▶ _Alıntı_
◇ ◇ ◇
Emsal Mahkeme Kararı İstanbul Bölge Adliye Mahkemesi 17. Hukuk Dairesi 2019/2148 E. 2020/1126 K. 23.06.2020 T.

Görüntülediğiniz mahkeme kararı kesinleşmiş bir karardır.

T.C.
İSTANBUL
BÖLGE ADLİYE MAHKEMESİ
17. HUKUK DAİRESİ
DOSYA NO: 2019/2148 Esas
KARAR NO : 2020/1126
T Ü R K M İ L L E T İ A D I N A
İ S T İ N A F K A R A R I
İNCELENEN KARARIN
MAHKEMESİ: BAKIRKÖY 5. ASLİYE TİCARET MAHKEMESİ
TARİHİ : 13/03/2019
NUMARASI : 2016/656 Esas, 2019/311 Karar
DAVANIN KONUSU: İflas (İflasın Ertelenmesi)
KARAR TARİHİ: 23/06/2020
6100 Sayılı Hukuk Muhakemeleri Kanunu’nun 353. maddesi uyarınca dosya incelendi.
◇ ◇ ◇
▶ _Yazılı talep 1_
Karar metnindeki "6100 Sayılı Hukuk Muhakemeleri Kanunu’nun 353. maddesi uyarınca dosya incelendi." cümlesini İngilizceye çevirir misiniz?
▶ _Yazılı talep 2_
Karar metninde davanın konusu olarak ne belirtiliyor?
▶ _Yazılı talep 3_
Karar metnini "Emsal Mahkeme Kararı" sözcüklerinden başlayıp "kesinleşmiş bir karardır." sözcükleri de dahil olmak üzere harfiyen yazıya geçirir misiniz?

▶ _Materyal_
◇ ◇ ◇
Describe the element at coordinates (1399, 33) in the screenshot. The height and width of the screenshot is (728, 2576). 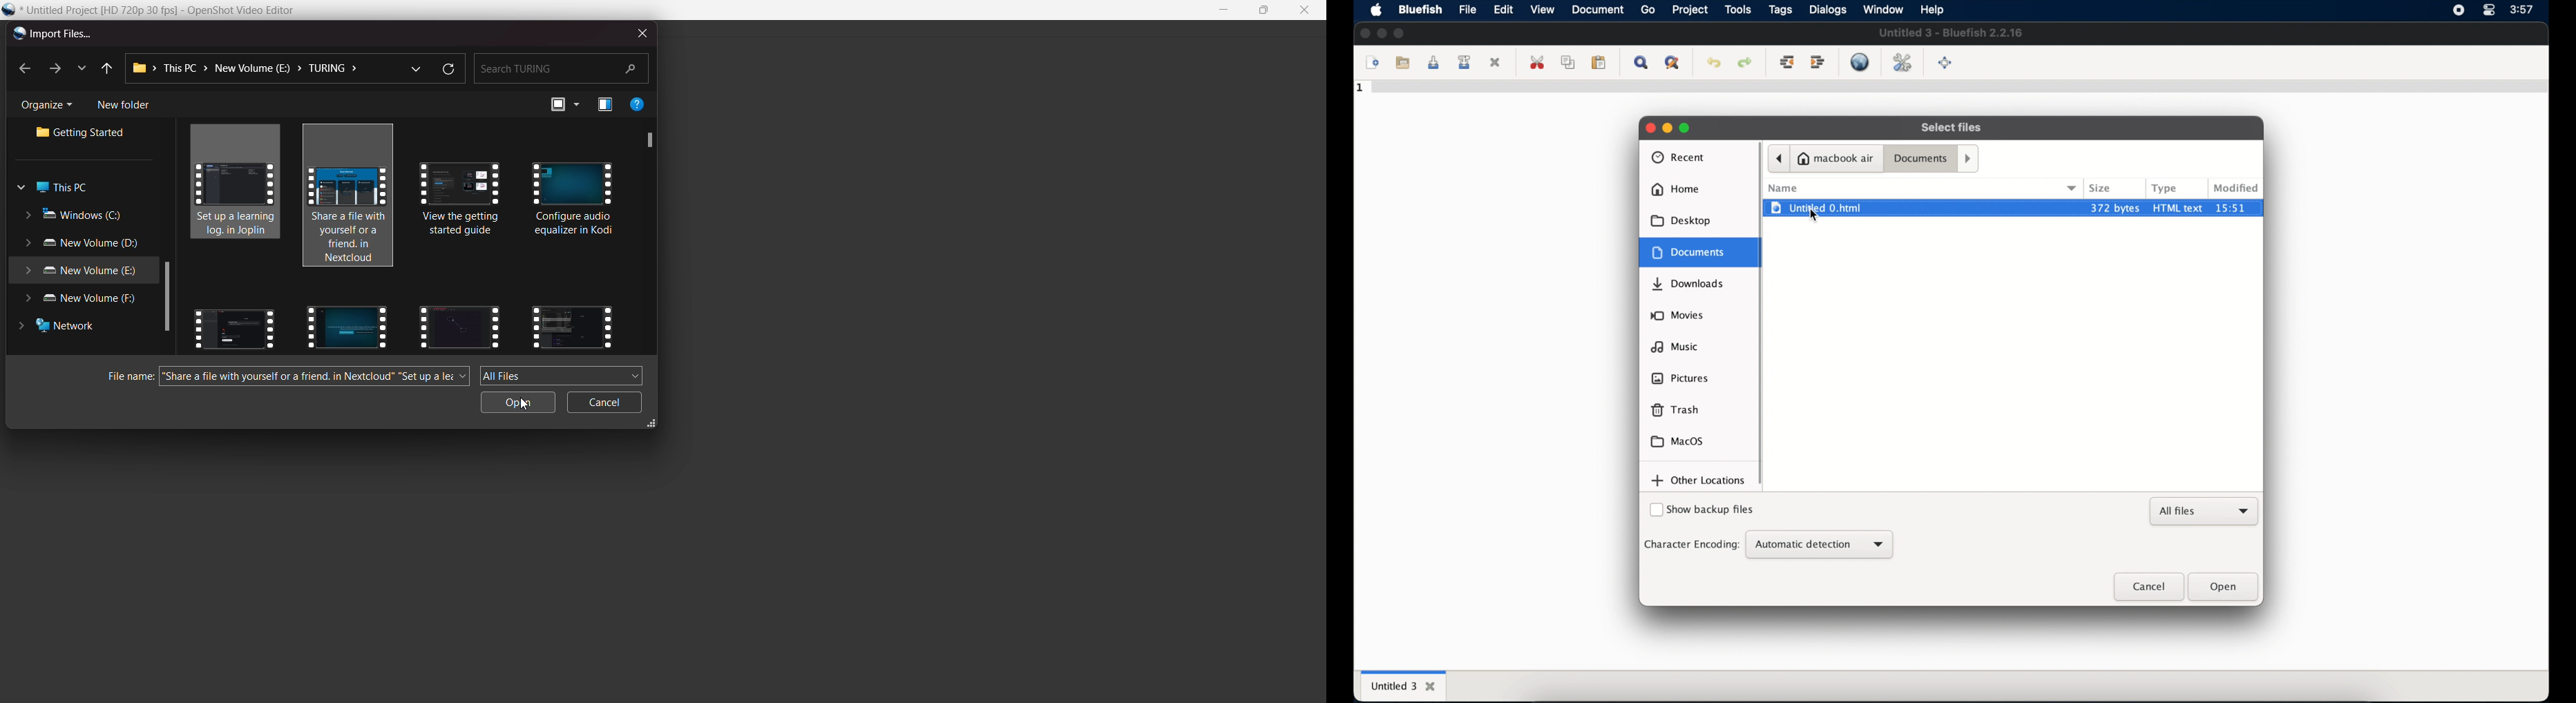
I see `maximize` at that location.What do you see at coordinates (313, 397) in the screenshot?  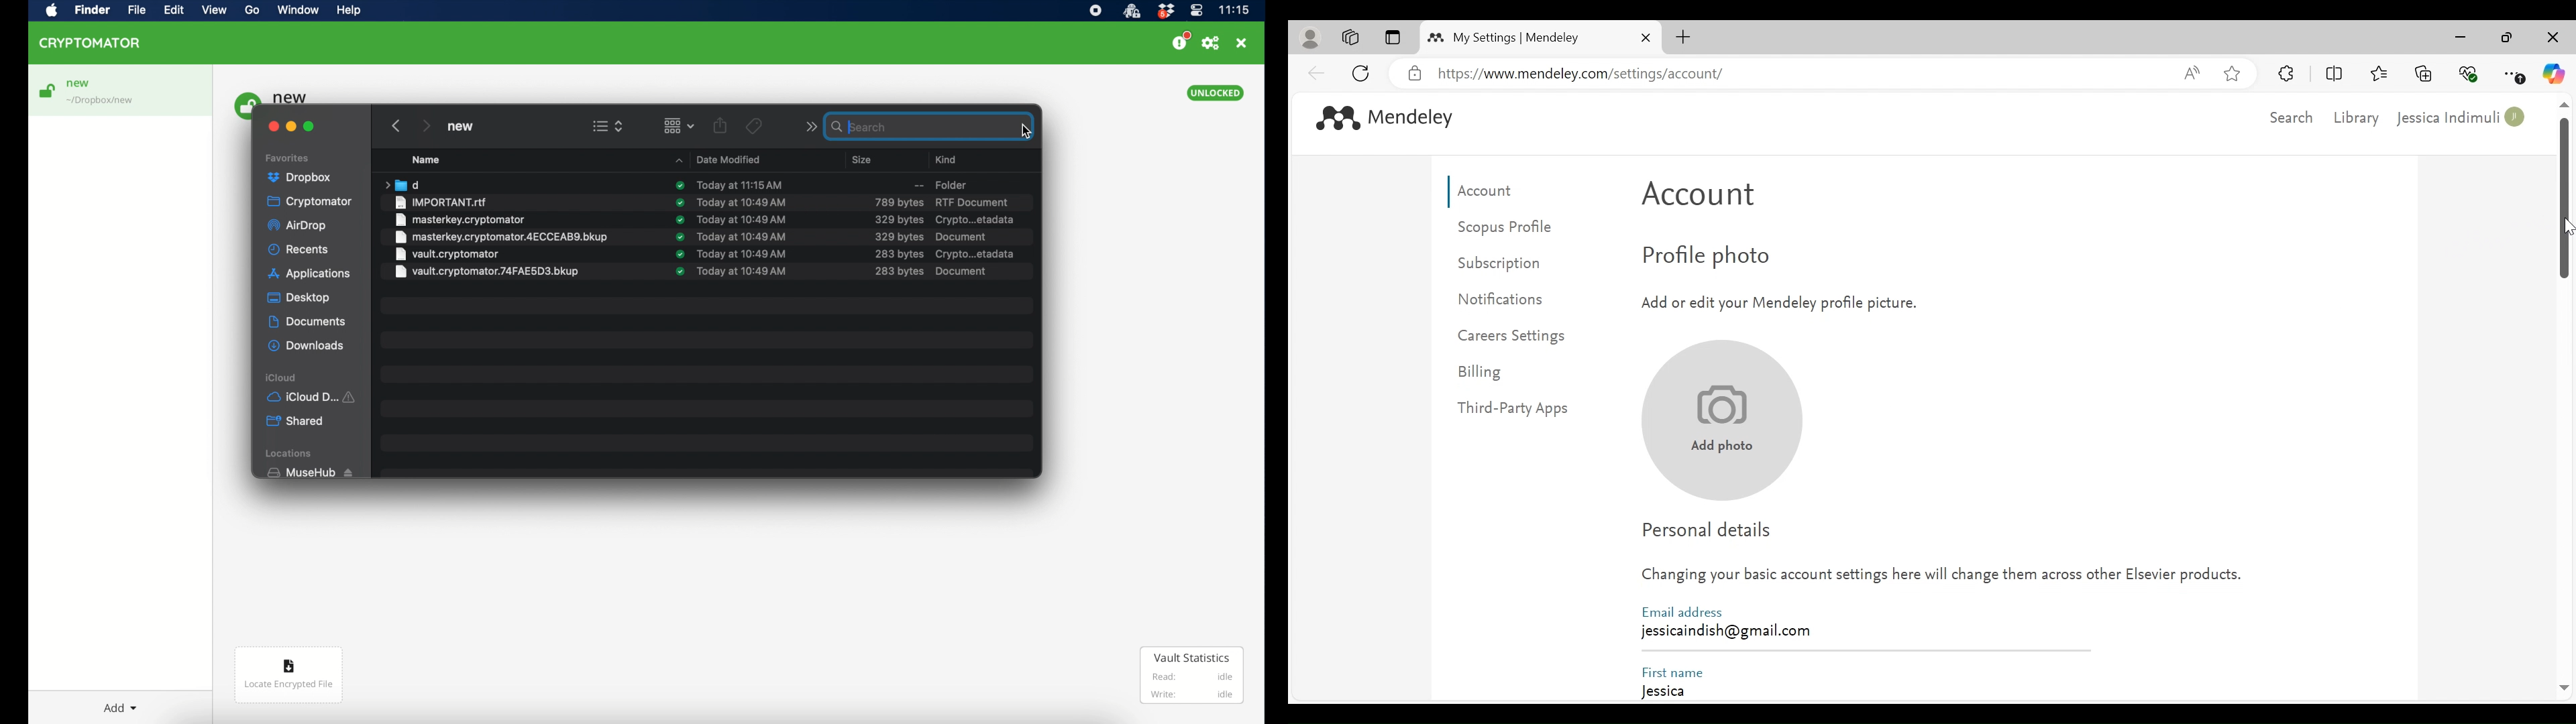 I see `iCloud` at bounding box center [313, 397].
◇ ◇ ◇
▶ _Alıştırma cevabı 1_
The file was examined pursuant to Article 353 of the Code of Civil Procedure No. 6100.

▶ _Alıştırma cevabı 2_
İflas (İflasın Ertelenmesi).

▶ _Alıştırma cevabı 3_
Emsal Mahkeme Kararı İstanbul Bölge Adliye Mahkemesi 17. Hukuk Dairesi 2019/2148 E. 2020/1126 K. 23.06.2020 T.

Görüntülediğiniz mahkeme kararı kesinleşmiş bir karardır.